Print, word for word, the part of the rows that opens with the line containing "This screenshot has height=610, width=1024." and closes with the line containing "click(695, 345)", keeping both of those lines.

[Word and element pointing entries]
● ● ●

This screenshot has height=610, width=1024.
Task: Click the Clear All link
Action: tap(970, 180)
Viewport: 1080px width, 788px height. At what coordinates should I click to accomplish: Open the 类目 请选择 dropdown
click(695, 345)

● ● ●

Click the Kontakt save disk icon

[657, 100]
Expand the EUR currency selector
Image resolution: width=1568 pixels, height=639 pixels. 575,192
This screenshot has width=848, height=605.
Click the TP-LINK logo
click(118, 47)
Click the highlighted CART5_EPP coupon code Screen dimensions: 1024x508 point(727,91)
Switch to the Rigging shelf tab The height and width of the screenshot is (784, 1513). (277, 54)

● ● ●

#### REPLY:
This screenshot has height=610, width=1024.
Task: Click the Clear All link
Action: tap(970, 180)
Viewport: 1080px width, 788px height. At what coordinates should I click to accomplish: Open the 类目 请选择 dropdown
click(695, 345)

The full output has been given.